A campanha do RN chocou ao distribuir cartazes que pediam um futuro bom para as “crianças brancas” e que mostravam negros embarcando em um avião com os dizeres “que voltem para a África”. Mas chocou a quem? As parcelas esclarecidas da população, que já rejeitavam a extrema-direita? Infelizmente, ainda é pouco para evitar a barbárie.
Em um mundo cada vez individualista e atomizado, as metanarrativas têm dificuldades em arrebatar corações e mentes. Enquanto isso, a supressão de direitos, a ausência de conquistas e a precarização cada vez maior do trabalho têm imposto sofrimento e exclusão insuportáveis para imensas parcelas empobrecidas dos povos. É tudo o que os profetas do caos desejam – quanto pior, pior.
Os instrumentos tradicionalmente utilizados pelo campo progressista para dialogar com os trabalhadores, como sindicatos e movimentos populares, estão enfraquecidos e sob ataque cerrado do capital – vide o que acontece no Brasil após a reforma trabalhista.
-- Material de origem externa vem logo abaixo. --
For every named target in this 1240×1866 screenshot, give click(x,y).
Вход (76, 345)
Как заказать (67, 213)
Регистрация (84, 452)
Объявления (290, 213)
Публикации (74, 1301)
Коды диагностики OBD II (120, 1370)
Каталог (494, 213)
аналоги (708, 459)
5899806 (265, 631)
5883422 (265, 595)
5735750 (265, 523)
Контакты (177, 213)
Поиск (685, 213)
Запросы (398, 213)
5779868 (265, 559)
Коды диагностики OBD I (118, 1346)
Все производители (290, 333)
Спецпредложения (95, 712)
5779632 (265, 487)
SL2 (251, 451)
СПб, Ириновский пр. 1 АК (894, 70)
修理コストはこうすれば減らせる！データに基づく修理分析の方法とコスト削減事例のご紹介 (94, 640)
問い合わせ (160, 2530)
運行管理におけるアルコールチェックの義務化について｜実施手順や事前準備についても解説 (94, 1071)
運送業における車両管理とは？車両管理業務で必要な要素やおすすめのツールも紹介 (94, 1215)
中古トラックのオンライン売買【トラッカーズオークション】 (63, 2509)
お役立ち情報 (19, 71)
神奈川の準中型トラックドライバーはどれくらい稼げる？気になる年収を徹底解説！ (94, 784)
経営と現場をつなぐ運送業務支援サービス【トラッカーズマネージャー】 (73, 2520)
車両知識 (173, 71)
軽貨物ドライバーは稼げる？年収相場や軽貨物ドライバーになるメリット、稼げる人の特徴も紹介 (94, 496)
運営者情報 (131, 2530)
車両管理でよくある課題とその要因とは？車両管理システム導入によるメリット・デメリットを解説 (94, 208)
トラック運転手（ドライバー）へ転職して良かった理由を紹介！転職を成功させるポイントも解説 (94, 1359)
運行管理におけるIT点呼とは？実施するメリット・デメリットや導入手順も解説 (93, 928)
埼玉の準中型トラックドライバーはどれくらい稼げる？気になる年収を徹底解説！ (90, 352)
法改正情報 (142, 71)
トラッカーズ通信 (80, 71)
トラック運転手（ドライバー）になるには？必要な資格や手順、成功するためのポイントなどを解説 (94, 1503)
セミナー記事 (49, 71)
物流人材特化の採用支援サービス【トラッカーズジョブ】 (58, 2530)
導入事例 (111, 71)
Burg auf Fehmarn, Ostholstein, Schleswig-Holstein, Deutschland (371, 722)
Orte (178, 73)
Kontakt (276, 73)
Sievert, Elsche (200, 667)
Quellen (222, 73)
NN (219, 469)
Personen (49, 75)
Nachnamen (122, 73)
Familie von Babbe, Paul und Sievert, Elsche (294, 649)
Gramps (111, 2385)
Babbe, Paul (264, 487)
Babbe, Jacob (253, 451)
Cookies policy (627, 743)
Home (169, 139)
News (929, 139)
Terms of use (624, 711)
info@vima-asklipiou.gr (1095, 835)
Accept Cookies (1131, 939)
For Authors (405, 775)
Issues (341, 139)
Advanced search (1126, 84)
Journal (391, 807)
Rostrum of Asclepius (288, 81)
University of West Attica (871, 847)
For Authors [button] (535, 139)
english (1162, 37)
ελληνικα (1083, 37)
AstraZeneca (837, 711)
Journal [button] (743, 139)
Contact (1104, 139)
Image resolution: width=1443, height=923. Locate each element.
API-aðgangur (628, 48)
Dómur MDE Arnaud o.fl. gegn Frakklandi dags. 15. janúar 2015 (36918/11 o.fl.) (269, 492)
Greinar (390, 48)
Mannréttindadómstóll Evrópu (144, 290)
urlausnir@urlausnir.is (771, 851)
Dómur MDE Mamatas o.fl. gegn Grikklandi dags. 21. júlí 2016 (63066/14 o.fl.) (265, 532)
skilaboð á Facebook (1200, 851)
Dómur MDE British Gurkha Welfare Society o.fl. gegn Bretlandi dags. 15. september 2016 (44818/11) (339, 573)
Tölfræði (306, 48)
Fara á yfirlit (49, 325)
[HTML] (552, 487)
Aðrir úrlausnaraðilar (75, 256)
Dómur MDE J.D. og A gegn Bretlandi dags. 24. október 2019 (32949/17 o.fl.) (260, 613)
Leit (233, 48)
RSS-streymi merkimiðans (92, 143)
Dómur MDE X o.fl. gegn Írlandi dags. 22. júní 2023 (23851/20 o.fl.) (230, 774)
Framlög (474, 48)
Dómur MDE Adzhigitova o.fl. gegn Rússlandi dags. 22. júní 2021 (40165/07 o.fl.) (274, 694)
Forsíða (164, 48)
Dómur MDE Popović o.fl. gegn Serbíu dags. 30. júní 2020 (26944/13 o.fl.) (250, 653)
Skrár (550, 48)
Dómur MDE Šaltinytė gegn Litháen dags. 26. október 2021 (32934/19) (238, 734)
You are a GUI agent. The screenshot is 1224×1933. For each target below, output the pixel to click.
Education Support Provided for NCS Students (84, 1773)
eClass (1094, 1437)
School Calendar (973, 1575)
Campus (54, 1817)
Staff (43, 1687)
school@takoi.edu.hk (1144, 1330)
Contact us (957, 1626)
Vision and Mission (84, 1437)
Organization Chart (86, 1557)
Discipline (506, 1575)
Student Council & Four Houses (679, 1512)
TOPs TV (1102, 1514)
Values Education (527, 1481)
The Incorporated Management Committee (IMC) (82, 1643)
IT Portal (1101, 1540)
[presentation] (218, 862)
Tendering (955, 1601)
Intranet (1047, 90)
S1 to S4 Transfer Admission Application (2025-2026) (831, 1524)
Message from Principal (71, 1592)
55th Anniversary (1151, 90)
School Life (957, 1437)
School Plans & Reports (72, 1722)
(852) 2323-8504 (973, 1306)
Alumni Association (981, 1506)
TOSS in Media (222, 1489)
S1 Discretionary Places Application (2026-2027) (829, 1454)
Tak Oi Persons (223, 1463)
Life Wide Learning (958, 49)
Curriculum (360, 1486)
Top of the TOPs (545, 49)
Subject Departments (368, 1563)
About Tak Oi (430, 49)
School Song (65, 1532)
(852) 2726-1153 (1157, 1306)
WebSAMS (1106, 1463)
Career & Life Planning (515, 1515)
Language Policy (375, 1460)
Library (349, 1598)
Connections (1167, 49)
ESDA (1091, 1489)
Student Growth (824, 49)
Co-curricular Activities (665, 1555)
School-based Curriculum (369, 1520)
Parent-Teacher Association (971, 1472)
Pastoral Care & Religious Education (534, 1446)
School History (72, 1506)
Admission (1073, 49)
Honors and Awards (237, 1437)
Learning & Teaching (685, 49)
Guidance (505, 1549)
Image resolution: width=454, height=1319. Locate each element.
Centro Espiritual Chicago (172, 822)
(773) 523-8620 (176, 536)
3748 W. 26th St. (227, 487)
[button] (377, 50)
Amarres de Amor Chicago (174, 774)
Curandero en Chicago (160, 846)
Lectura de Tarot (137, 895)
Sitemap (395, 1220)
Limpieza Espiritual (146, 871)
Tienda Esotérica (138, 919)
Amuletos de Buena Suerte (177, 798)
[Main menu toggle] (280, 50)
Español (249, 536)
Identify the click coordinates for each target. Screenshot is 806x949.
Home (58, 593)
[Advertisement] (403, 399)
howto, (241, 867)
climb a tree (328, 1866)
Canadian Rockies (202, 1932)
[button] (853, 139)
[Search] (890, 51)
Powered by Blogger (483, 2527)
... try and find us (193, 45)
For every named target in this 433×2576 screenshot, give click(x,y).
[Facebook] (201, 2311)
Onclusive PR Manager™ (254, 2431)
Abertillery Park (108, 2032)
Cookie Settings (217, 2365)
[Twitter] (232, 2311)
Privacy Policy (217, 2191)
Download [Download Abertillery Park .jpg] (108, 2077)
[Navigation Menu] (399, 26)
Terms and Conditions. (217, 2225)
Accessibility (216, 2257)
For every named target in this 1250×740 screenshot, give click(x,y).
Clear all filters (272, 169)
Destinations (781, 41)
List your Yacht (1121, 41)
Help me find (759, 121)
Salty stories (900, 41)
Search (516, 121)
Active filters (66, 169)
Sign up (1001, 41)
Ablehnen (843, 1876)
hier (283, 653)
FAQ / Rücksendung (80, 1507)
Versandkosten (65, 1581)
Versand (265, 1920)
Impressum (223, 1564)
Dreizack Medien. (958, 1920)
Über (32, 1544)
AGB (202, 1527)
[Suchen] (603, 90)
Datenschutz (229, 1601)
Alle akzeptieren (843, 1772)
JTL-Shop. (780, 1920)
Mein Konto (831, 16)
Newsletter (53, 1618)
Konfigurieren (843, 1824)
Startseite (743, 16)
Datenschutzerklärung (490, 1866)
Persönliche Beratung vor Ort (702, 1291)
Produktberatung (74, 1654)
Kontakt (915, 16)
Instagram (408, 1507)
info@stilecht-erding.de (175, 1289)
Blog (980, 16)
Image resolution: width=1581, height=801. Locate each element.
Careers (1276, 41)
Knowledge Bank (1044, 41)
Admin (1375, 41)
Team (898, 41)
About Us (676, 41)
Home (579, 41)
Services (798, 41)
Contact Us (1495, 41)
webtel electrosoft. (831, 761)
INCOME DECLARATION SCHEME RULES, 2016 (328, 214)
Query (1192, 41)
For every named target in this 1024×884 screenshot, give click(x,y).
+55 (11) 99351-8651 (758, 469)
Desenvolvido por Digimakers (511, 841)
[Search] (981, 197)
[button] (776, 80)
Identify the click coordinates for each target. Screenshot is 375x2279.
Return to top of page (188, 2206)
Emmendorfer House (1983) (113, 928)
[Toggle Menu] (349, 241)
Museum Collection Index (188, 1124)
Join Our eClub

Ao mesmo tempo, as ferramentas de comunicação proporcionadas pelas maravilhas da tecnologia, sequestradas pela lógica nefasta dos algoritmos que premiam o radicalismo, retroalimentam o discurso de ódio e encapsulam o debate público em bolhas, dando vantagem objetiva à extrema-direita nessa seara.
O que fazer, então? A primeira coisa é imediata: para impedir que a extrema-direita indique o primeiro-ministro é preciso derrotá-la no 2º turno.
A Nova Aliança Popular acerta ao retirar candidaturas menos competitivas para apoiar quem pode vencer a RN nos distritos. Espera-se que o centro e a centro-direita tenham a maturidade e o senso de urgência que a situação exige e deem a contrapartida. Configurar uma coalisão política de natureza democrática e com um programa melhor, capaz de absorver demandas populares, seria um caminho para erguer o dique de contenção, que é vital nesse caso. Será uma tragédia imensurável se a velha França sucumbir.
Para o futuro, em todo o mundo, mas nos cabe fazê-lo aqui no Brasil, é necessário voltar a vocalizar a esperança, renovar lideranças, encantar, apresentar propostas concretas que possam melhorar as condições de vida e garantir um mínimo existencial a todos. É preciso enfrentar as amarras e constrangimentos que impedem a retomada de ciclos virtuosos de desenvolvimento e distribuição da riqueza, sem o que viveremos a enxugar gelo e criar novos “arcabouços fiscais”.
Não menos importante: temos que voltar a disputar consciências! A extrema-direita tem uma agenda, uma péssima agenda – moralista, racista, misógina, transfóbica, odiosa e antipopular -, mas ela é nítida e mobilizadora desse grupo, que foi ganho ideologicamente para defendê-la. Nosso papel deve ser menos institucionalizado e mais mobilizado junto ao povo para resgatar o verdadeiro sentido da política. Não temos o direito de fazer ouvidos moucos ao alarme que vem da França!
*Orlando Silva é deputado federal pelo PCdoB de São Paulo. Artigo publicado originalmente na Carta Capital.